:: TRY IT ::
For the entries below, repeat exactly each line starting with the one that contains "The height and" and going on through the one that contains "The width and", and no others.

:: TASK INPUTS ::
● ● ● ● ●

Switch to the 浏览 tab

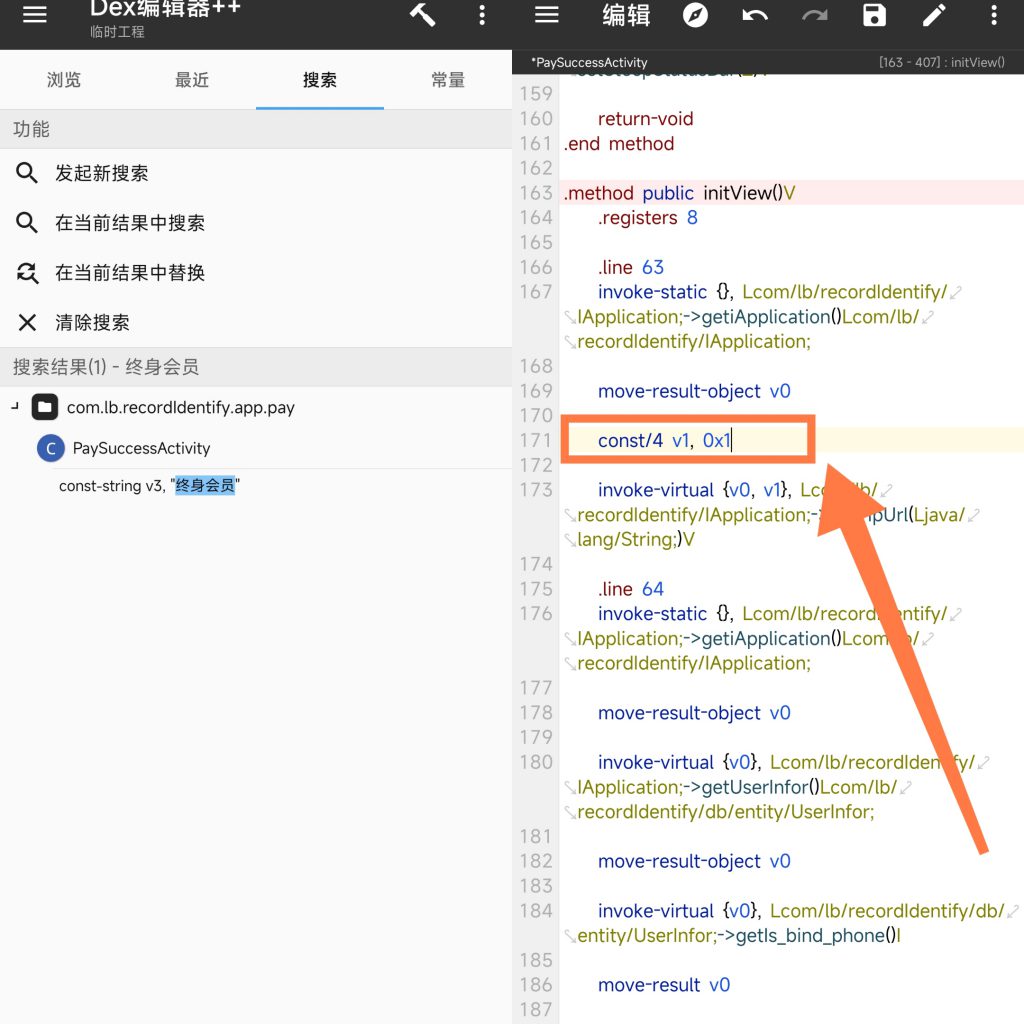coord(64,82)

● ● ● ● ●

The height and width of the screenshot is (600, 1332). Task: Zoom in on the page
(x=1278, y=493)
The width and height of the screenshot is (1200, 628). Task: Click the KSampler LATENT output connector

● ● ● ● ●

:: ANSWER TO THE PROBLEM ::
The height and width of the screenshot is (600, 1332). Task: Zoom in on the page
(x=1278, y=493)
The width and height of the screenshot is (1200, 628). Task: Click the KSampler LATENT output connector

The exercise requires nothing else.